• Data provided:

----------------------------------------

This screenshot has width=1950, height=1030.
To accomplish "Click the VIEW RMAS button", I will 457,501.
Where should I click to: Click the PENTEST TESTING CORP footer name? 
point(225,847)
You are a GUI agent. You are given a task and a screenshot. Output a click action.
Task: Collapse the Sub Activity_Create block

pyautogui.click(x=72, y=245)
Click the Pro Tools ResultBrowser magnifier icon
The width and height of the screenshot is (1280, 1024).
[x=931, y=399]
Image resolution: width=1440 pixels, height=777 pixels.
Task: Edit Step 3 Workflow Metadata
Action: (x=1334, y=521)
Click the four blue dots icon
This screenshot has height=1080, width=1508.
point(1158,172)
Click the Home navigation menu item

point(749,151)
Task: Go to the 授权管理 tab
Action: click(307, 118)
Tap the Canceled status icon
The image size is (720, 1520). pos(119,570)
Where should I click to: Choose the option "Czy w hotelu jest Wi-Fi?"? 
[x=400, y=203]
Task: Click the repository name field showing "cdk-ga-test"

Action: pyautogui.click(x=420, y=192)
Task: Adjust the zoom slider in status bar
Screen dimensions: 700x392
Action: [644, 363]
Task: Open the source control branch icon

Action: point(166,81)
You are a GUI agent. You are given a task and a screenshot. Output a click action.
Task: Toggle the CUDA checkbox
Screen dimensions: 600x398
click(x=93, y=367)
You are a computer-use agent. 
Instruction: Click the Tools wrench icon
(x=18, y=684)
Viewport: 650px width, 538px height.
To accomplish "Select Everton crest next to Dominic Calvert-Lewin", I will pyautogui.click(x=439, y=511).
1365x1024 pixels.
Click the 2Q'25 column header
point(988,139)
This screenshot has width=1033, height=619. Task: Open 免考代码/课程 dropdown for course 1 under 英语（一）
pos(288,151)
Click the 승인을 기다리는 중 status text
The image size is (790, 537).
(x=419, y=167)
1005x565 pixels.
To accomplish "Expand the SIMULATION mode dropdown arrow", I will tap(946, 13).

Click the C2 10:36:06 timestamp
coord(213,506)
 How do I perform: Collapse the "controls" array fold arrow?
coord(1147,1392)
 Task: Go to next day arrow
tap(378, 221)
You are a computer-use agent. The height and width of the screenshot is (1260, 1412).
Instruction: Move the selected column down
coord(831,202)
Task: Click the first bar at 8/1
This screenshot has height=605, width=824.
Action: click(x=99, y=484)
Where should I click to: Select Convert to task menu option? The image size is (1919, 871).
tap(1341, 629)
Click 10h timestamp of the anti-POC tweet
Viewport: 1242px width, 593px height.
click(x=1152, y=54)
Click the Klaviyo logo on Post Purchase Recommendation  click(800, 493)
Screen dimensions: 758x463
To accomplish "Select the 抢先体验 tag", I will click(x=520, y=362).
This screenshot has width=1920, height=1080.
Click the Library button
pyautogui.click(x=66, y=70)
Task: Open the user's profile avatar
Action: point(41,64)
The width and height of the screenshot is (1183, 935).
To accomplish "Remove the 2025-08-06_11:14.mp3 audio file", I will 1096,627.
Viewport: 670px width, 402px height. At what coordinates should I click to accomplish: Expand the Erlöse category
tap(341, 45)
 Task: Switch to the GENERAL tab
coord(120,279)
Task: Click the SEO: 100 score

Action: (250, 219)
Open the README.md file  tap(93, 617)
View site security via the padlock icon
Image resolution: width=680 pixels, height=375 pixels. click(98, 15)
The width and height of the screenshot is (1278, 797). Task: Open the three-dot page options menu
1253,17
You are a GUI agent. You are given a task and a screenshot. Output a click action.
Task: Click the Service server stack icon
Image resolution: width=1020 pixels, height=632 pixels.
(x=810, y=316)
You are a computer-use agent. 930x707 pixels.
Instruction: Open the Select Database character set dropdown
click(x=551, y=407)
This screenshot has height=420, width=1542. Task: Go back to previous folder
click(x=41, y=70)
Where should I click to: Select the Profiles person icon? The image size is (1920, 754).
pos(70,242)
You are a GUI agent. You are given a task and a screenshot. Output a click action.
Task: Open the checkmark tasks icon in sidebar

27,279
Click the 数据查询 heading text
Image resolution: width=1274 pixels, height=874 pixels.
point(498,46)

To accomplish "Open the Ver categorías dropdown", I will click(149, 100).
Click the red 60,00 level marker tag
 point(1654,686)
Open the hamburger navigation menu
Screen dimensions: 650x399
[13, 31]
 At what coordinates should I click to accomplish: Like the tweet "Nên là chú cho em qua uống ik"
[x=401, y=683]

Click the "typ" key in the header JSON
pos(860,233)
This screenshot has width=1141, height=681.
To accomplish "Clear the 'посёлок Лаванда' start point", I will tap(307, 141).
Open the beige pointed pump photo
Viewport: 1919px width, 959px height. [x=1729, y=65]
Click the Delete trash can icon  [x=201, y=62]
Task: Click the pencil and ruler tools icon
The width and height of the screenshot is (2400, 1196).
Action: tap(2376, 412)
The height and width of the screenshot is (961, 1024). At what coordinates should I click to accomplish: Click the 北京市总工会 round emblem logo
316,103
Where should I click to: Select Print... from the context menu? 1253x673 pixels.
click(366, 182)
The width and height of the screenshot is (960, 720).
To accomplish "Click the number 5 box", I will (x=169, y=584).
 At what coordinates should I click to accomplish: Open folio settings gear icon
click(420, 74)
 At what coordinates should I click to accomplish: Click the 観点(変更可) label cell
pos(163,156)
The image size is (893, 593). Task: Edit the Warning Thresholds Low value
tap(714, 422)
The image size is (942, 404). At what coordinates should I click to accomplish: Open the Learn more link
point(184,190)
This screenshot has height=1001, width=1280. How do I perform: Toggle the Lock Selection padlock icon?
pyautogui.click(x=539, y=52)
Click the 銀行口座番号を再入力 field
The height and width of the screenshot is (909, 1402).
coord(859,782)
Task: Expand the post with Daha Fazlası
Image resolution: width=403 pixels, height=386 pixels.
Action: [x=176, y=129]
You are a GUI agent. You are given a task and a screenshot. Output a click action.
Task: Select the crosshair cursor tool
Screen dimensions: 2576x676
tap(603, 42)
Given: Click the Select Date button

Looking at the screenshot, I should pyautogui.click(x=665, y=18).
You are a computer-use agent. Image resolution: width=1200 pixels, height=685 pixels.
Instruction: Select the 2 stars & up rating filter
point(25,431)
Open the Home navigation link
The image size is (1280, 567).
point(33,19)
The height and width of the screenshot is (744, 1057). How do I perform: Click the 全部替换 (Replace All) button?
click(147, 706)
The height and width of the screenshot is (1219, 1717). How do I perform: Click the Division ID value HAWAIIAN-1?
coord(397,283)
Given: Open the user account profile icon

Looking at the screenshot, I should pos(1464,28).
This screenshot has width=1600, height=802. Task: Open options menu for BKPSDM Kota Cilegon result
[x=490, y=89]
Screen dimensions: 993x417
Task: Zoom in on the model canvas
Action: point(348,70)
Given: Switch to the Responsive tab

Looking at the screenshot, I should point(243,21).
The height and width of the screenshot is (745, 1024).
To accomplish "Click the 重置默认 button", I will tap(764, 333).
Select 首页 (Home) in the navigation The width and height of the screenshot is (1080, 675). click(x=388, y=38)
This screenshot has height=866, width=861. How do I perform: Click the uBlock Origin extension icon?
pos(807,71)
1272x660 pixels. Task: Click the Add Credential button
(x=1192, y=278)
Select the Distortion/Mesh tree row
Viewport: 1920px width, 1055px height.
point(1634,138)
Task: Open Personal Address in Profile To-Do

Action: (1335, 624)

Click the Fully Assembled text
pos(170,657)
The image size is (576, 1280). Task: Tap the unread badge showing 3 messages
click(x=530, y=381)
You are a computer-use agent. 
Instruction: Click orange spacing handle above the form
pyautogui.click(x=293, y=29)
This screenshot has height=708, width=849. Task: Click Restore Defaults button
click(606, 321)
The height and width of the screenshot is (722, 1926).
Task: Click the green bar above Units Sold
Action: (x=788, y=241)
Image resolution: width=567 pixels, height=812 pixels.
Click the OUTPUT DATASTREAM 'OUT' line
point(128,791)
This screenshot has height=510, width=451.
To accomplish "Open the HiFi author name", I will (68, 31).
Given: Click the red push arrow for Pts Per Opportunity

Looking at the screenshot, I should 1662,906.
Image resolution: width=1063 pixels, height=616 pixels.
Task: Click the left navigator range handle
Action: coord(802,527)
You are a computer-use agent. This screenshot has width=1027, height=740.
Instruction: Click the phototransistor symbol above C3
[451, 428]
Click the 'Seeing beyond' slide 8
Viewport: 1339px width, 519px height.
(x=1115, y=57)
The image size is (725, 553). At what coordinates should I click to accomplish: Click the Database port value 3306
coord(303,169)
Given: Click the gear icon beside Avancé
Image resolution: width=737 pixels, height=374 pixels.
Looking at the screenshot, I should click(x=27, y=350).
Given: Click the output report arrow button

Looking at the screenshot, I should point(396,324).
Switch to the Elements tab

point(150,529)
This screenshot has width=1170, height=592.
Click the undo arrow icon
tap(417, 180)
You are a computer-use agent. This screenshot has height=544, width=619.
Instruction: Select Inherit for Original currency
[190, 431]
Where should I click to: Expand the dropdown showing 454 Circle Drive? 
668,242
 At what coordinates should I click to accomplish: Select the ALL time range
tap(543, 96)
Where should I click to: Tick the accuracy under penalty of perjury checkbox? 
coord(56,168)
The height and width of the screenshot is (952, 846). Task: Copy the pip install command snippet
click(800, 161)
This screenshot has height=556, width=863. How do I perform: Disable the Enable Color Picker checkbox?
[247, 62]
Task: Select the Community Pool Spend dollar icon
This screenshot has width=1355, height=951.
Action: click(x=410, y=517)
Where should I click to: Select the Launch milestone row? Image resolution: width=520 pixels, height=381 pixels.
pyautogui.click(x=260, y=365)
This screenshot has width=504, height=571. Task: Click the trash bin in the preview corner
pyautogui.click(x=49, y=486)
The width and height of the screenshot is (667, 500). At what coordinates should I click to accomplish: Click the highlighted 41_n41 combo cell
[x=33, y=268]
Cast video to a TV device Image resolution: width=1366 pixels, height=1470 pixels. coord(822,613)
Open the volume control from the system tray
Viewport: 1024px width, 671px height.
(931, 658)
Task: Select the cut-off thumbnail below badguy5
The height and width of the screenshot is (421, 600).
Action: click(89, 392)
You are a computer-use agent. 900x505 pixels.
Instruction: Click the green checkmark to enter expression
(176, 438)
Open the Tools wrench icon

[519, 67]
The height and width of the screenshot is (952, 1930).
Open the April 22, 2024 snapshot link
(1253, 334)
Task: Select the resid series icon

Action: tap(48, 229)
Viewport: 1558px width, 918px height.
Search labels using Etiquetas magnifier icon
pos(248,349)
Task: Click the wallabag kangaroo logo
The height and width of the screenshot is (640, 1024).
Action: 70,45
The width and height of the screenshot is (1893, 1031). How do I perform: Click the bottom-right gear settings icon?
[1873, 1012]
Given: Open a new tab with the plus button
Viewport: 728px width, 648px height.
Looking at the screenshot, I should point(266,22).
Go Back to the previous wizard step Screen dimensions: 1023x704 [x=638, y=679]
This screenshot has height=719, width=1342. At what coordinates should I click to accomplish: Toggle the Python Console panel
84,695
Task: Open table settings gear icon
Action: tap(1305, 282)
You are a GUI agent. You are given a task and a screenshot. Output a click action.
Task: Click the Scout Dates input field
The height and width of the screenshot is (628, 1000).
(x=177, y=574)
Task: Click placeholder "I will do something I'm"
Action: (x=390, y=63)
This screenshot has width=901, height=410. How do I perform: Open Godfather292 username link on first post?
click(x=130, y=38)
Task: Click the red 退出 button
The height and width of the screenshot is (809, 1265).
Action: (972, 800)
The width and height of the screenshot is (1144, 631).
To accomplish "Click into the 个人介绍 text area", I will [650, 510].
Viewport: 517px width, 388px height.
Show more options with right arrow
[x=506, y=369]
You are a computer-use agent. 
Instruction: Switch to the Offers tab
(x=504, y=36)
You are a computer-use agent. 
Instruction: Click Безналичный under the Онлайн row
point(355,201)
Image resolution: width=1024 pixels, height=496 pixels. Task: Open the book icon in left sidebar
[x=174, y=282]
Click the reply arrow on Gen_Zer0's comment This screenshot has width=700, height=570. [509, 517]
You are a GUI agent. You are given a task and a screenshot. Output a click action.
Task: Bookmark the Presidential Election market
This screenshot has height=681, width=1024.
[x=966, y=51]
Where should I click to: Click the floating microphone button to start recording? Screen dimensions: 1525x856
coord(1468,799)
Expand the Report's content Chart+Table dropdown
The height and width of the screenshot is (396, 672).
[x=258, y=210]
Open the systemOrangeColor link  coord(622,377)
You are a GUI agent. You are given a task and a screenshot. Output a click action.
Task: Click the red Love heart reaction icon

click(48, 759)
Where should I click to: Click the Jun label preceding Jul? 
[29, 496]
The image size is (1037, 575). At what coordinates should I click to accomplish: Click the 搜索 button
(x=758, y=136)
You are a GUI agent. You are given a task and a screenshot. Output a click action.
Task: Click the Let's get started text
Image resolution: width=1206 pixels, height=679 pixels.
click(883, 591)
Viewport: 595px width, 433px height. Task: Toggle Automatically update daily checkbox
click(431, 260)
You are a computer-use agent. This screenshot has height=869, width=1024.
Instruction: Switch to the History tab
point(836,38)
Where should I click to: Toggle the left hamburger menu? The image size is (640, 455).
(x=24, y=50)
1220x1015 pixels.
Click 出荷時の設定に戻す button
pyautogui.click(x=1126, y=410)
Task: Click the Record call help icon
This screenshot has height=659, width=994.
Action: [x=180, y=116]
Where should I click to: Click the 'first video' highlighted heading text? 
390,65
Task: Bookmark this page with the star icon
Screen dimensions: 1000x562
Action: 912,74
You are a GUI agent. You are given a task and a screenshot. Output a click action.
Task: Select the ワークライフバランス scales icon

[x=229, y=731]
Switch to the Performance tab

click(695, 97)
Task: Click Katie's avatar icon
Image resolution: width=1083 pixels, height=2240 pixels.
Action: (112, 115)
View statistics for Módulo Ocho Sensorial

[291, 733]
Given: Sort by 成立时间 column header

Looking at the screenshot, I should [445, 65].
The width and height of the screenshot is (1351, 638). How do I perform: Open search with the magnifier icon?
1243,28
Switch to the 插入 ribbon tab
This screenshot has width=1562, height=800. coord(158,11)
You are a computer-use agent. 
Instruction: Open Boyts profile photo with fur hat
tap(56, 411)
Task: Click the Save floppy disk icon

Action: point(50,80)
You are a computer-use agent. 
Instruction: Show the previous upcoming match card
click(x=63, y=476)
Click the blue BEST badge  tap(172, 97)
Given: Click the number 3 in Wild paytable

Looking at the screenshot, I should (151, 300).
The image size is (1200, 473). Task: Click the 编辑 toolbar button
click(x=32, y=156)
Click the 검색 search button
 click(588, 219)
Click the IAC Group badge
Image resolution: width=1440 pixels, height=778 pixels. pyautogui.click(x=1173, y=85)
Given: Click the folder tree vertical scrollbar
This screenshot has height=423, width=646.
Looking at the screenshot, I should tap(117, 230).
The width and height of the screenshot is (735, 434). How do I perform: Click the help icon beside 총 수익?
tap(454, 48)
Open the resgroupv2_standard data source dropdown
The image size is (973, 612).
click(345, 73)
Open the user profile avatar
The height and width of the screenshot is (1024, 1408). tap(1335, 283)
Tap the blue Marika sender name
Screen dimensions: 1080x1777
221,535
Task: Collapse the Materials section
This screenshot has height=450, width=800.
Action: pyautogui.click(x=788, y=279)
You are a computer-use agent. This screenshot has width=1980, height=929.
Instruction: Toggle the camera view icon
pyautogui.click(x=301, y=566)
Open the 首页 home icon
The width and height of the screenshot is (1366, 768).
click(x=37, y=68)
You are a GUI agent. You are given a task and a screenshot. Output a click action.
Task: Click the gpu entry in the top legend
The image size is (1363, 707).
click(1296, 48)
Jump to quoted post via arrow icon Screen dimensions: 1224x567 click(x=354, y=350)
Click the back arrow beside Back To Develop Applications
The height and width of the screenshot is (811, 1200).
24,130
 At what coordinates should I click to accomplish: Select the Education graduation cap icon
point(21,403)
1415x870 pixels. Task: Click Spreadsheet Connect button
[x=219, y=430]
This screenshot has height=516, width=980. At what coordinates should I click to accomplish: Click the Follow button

----------------------------------------

Above are the records; from them, give again exactly the lines from the one containing "Click the four blue dots icon" through the one containing "Click 10h timestamp of the anti-POC tweet", both included.

• Solution below:
Click the four blue dots icon
This screenshot has height=1080, width=1508.
point(1158,172)
Click the Home navigation menu item

point(749,151)
Task: Go to the 授权管理 tab
Action: click(307, 118)
Tap the Canceled status icon
The image size is (720, 1520). pos(119,570)
Where should I click to: Choose the option "Czy w hotelu jest Wi-Fi?"? 
[x=400, y=203]
Task: Click the repository name field showing "cdk-ga-test"

Action: pyautogui.click(x=420, y=192)
Task: Adjust the zoom slider in status bar
Screen dimensions: 700x392
Action: [644, 363]
Task: Open the source control branch icon

Action: point(166,81)
You are a GUI agent. You are given a task and a screenshot. Output a click action.
Task: Toggle the CUDA checkbox
Screen dimensions: 600x398
click(x=93, y=367)
You are a computer-use agent. 
Instruction: Click the Tools wrench icon
(x=18, y=684)
Viewport: 650px width, 538px height.
To accomplish "Select Everton crest next to Dominic Calvert-Lewin", I will pyautogui.click(x=439, y=511).
1365x1024 pixels.
Click the 2Q'25 column header
point(988,139)
This screenshot has width=1033, height=619. Task: Open 免考代码/课程 dropdown for course 1 under 英语（一）
pos(288,151)
Click the 승인을 기다리는 중 status text
The image size is (790, 537).
(x=419, y=167)
1005x565 pixels.
To accomplish "Expand the SIMULATION mode dropdown arrow", I will tap(946, 13).

Click the C2 10:36:06 timestamp
coord(213,506)
 How do I perform: Collapse the "controls" array fold arrow?
coord(1147,1392)
 Task: Go to next day arrow
tap(378, 221)
You are a computer-use agent. The height and width of the screenshot is (1260, 1412).
Instruction: Move the selected column down
coord(831,202)
Task: Click the first bar at 8/1
This screenshot has height=605, width=824.
Action: click(x=99, y=484)
Where should I click to: Select Convert to task menu option? The image size is (1919, 871).
tap(1341, 629)
Click 10h timestamp of the anti-POC tweet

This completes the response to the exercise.